Vater und Braut

Wenn der Vater seine Tochter zum Altar führt, bleibt kein Auge trocken. Doch dieser Brauch ist sehr umstritten.

Aus amerikanischen Filmen ist dies gut bekannt: Während der Bräutigam mit seinem Trauzeugen vor dem Altar wartet, führt der Brautvater die Braut in die Kirche. Nicht das Ehepaar, sondern Vater und Tochter ziehen durch den festlich geschmückten Mittelgang in die Kirche ein. Erst vorne im Altarraum nimmt der Bräutigam seine Braut aus der Hand des Vaters in Empfang.

Ein archaischer Brauch

Was viele nicht wissen: Dieser gerade für die Eltern sehr berührende Moment ist ein patriarchalischer Brauch. Moderne Paare, die vor ihrer Trauung bereits jahrelang zusammengelebt haben, mögen sich fragen, ob diese Form der „Übergabe“ für ihre Lebenssituation stimmig ist oder ob nicht der gemeinsame Weg zum Altar die richtige Ausdrucksform für sie ist. Im Gegensatz zu der Brautführung zeugt er von der freien, selbstverantworteten Entscheidung des Paares für ihren gemeinsamen Weg.

Situationen, in denen der Brauch sinnvoll ist

Dennoch mag es Situationen geben, in denen dieser Brauch auch heute einen guten Sinn hat. Beispielsweise wenn die Braut sehr früh heiratet und es den Eltern schwer fällt, sie ziehen zu lassen. Mit dieser Geste vollzieht der Vater symbolisch die Aufgabe, die vor ihm liegt: Er muss seine Tochter loslassen und sie ihrem Mann anvertrauen. Auch andere Gründe (Krankheit, Wegzug, besondere Geschichte) können dafür sprechen, diesen alten Brauch zu wählen.

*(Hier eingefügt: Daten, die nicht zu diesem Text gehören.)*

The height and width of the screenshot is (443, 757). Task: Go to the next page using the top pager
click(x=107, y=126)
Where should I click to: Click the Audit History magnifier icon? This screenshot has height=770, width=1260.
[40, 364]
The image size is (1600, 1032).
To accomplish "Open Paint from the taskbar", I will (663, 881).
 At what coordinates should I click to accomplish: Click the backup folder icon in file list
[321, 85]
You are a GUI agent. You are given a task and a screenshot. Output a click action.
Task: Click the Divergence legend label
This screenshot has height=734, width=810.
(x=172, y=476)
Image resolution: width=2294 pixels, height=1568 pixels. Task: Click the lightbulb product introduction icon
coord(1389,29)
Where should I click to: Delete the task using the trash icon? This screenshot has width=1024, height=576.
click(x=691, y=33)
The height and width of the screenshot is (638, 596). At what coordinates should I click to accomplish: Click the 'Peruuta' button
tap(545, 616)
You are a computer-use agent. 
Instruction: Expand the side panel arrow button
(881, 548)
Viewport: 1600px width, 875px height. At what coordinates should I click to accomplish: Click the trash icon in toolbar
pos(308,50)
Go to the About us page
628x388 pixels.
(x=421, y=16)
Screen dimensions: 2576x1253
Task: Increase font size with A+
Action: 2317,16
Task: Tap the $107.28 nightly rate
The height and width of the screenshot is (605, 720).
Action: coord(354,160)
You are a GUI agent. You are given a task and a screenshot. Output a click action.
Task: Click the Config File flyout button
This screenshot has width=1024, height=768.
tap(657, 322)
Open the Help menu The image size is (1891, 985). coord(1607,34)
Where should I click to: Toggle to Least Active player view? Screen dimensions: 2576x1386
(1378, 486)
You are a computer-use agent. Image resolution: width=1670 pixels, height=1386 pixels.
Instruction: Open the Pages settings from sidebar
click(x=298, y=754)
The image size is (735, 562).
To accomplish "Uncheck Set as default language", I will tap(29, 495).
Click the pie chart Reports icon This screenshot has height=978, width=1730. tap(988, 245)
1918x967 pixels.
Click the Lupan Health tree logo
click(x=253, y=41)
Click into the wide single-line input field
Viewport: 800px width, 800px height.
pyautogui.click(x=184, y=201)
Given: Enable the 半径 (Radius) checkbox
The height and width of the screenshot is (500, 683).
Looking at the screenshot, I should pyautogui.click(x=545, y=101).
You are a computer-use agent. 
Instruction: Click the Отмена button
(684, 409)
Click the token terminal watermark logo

Vielleicht möchten Sie sich überlegen:

  • Was möchten Sie mit ihrem Einzug vermitteln?
  • Wer soll Ihren versammelten Freunden und Verwandten als erstes gemeinsam entgegentreten: Vater und Tochter oder Sie beide als Paar?
  • Wie ist Ihr Verhältnis zu Ihren Ursprungsfamilien? Passt das Bild der Übergabe? (Würde sich auch der Bräutigam von seiner Mutter hereinführen lassen?)
  • Möchten Sie das selbst oder machen Sie es Ihrem Vater zuliebe?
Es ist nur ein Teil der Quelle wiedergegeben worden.